▶ [What to do]: Rewrite the lines of the items below as a JSON list of strings, one string per line, leaving out blank lines.

(Collected data entries)

+ + + + +

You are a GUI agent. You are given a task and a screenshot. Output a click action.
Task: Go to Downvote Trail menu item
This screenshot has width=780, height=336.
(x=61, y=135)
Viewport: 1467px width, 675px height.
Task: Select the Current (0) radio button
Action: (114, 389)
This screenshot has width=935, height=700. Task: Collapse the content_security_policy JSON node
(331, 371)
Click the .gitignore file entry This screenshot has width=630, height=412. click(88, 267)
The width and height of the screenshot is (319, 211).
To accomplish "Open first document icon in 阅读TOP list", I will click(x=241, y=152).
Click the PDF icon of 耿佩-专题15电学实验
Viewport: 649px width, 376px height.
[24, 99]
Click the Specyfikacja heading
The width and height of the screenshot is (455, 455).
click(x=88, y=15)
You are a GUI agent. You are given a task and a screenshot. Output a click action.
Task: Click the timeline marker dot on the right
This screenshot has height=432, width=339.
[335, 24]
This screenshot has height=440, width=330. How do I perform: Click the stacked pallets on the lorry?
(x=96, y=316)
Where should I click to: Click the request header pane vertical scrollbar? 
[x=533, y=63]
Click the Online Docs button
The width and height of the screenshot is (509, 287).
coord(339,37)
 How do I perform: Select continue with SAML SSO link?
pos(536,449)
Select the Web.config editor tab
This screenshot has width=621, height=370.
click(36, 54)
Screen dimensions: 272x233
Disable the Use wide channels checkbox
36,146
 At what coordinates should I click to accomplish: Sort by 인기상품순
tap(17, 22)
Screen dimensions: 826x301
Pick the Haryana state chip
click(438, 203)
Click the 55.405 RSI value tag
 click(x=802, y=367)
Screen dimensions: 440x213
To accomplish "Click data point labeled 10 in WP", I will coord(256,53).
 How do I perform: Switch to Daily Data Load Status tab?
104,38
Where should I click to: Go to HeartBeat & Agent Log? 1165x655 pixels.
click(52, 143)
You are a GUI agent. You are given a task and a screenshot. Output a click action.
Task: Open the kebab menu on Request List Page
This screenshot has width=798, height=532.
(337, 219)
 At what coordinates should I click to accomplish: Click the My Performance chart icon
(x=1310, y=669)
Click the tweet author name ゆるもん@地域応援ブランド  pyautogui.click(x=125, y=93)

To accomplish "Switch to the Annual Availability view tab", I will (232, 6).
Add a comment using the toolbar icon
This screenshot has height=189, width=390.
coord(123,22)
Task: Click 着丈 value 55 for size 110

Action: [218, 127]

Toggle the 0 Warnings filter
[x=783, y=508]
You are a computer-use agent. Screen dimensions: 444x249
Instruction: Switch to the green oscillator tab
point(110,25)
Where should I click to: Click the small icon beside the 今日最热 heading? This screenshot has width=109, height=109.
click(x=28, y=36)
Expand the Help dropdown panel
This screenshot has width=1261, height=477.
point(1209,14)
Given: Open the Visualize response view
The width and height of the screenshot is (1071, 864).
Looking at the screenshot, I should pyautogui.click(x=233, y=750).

+ + + + +

▶ [Finished task]:
[
  "You are a GUI agent. You are given a task and a screenshot. Output a click action.",
  "Task: Go to Downvote Trail menu item",
  "This screenshot has width=780, height=336.",
  "(x=61, y=135)",
  "Viewport: 1467px width, 675px height.",
  "Task: Select the Current (0) radio button",
  "Action: (114, 389)",
  "This screenshot has width=935, height=700. Task: Collapse the content_security_policy JSON node",
  "(331, 371)",
  "Click the .gitignore file entry This screenshot has width=630, height=412. click(88, 267)",
  "The width and height of the screenshot is (319, 211).",
  "To accomplish \"Open first document icon in 阅读TOP list\", I will click(x=241, y=152).",
  "Click the PDF icon of 耿佩-专题15电学实验",
  "Viewport: 649px width, 376px height.",
  "[24, 99]",
  "Click the Specyfikacja heading",
  "The width and height of the screenshot is (455, 455).",
  "click(x=88, y=15)",
  "You are a GUI agent. You are given a task and a screenshot. Output a click action.",
  "Task: Click the timeline marker dot on the right",
  "This screenshot has height=432, width=339.",
  "[335, 24]",
  "This screenshot has height=440, width=330. How do I perform: Click the stacked pallets on the lorry?",
  "(x=96, y=316)",
  "Where should I click to: Click the request header pane vertical scrollbar? ",
  "[x=533, y=63]",
  "Click the Online Docs button",
  "The width and height of the screenshot is (509, 287).",
  "coord(339,37)",
  " How do I perform: Select continue with SAML SSO link?",
  "pos(536,449)",
  "Select the Web.config editor tab",
  "This screenshot has width=621, height=370.",
  "click(36, 54)",
  "Screen dimensions: 272x233",
  "Disable the Use wide channels checkbox",
  "36,146",
  " At what coordinates should I click to accomplish: Sort by 인기상품순",
  "tap(17, 22)",
  "Screen dimensions: 826x301",
  "Pick the Haryana state chip",
  "click(438, 203)",
  "Click the 55.405 RSI value tag",
  " click(x=802, y=367)",
  "Screen dimensions: 440x213",
  "To accomplish \"Click data point labeled 10 in WP\", I will coord(256,53).",
  " How do I perform: Switch to Daily Data Load Status tab?",
  "104,38",
  "Where should I click to: Go to HeartBeat & Agent Log? 1165x655 pixels.",
  "click(52, 143)",
  "You are a GUI agent. You are given a task and a screenshot. Output a click action.",
  "Task: Open the kebab menu on Request List Page",
  "This screenshot has width=798, height=532.",
  "(337, 219)",
  " At what coordinates should I click to accomplish: Click the My Performance chart icon",
  "(x=1310, y=669)",
  "Click the tweet author name ゆるもん@地域応援ブランド  pyautogui.click(x=125, y=93)",
  "To accomplish \"Switch to the Annual Availability view tab\", I will (232, 6).",
  "Add a comment using the toolbar icon",
  "This screenshot has height=189, width=390.",
  "coord(123,22)",
  "Task: Click 着丈 value 55 for size 110",
  "Action: [218, 127]",
  "Toggle the 0 Warnings filter",
  "[x=783, y=508]",
  "You are a computer-use agent. Screen dimensions: 444x249",
  "Instruction: Switch to the green oscillator tab",
  "point(110,25)",
  "Where should I click to: Click the small icon beside the 今日最热 heading? This screenshot has width=109, height=109.",
  "click(x=28, y=36)",
  "Expand the Help dropdown panel",
  "This screenshot has width=1261, height=477.",
  "point(1209,14)",
  "Given: Open the Visualize response view",
  "The width and height of the screenshot is (1071, 864).",
  "Looking at the screenshot, I should pyautogui.click(x=233, y=750)."
]